6. The mine pollution status monitoring system according to claim 1, characterized in that, The monitoring result output module includes: Based on the pollution diffusion channel structure diagram, the pollution node extraction submodule extracts the spatial location index and time label of the starting pollution source manifestation point, the path continuity confirmation point, and the pollution impact area at the end of each channel, establishes three types of key node sets, and generates a pollution channel key node index set. The spatial path drawing submodule connects each pollution path according to the key node index set of the pollution channel, in the order of node spatial coordinates and time. It connects the starting pollution source manifestation point to the path continuity confirmation point, and then to the end pollution impact area. Each path is drawn with a unique number, and the path segment type is marked with different colors. The node coordinates, connection order and path number index information are recorded to establish a pollution propagation path topology diagram. The state map generation submodule overlays all path structures onto the three-dimensional spatial structure map of the mine based on the pollution propagation path topology map, maps path segments to the mine plan view according to spatial layering, marks pollution node attributes, path numbers and flow arrows, draws pollution link distribution map, and establishes a mine pollution state monitoring map.

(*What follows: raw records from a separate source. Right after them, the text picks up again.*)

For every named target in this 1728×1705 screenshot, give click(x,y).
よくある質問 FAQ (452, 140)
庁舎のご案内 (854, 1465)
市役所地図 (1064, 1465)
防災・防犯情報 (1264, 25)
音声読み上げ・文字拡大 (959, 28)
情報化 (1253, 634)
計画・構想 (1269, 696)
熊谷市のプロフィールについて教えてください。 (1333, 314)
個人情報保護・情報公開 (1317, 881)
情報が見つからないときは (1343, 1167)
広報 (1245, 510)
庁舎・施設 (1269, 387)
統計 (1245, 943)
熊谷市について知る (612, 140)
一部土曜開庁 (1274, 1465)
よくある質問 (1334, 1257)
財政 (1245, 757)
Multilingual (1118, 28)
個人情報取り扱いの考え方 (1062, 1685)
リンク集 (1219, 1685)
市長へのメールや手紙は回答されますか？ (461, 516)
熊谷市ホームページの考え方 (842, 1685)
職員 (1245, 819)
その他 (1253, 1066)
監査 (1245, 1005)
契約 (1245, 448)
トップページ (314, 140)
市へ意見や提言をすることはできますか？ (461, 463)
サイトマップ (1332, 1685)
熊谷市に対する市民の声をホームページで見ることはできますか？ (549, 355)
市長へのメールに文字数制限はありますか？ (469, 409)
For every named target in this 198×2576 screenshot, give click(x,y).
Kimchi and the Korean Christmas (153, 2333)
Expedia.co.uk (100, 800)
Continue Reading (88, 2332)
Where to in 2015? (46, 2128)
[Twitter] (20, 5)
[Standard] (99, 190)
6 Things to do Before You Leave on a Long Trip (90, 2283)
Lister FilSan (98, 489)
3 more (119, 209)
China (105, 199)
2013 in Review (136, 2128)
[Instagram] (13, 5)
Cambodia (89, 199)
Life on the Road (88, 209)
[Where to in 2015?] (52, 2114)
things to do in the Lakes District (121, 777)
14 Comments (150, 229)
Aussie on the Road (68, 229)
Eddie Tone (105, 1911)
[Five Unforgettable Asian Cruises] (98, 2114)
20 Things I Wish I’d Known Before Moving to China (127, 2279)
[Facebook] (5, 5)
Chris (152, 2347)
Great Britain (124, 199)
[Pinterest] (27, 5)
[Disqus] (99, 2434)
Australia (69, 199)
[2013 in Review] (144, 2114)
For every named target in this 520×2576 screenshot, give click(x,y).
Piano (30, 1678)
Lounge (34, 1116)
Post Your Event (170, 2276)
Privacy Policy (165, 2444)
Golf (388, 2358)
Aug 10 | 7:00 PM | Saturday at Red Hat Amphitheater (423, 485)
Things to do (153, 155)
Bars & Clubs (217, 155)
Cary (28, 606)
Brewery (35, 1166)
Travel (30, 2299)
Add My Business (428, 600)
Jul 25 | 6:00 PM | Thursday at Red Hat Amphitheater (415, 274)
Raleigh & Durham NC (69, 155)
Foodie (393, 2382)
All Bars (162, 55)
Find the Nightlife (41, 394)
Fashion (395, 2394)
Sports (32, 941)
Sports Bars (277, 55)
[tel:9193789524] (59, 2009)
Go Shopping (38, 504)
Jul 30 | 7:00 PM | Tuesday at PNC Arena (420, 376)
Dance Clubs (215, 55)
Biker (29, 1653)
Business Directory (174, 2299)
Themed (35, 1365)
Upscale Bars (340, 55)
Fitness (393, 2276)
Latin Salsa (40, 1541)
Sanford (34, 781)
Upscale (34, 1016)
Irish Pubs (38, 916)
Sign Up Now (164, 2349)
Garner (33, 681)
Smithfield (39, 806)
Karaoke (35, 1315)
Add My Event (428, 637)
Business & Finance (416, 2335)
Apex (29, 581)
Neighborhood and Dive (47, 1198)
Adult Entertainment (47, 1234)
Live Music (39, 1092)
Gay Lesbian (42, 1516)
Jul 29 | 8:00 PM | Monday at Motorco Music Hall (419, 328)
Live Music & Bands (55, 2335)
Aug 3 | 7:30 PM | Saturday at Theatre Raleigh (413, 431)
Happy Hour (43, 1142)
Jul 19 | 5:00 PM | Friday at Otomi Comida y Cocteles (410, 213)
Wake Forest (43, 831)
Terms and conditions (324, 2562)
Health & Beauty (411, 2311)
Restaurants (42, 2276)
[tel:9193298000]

7. The mine pollution status monitoring system according to claim 6, characterized in that, The initial pollution source manifestation point is specifically the node where the pollution concentration changes earliest in each path; the path continuity confirmation point is specifically the intermediate node in the path where the concentration trend direction is continuous and consistent; and the endpoint pollution impact area is specifically the concentration increase area at the end of the path.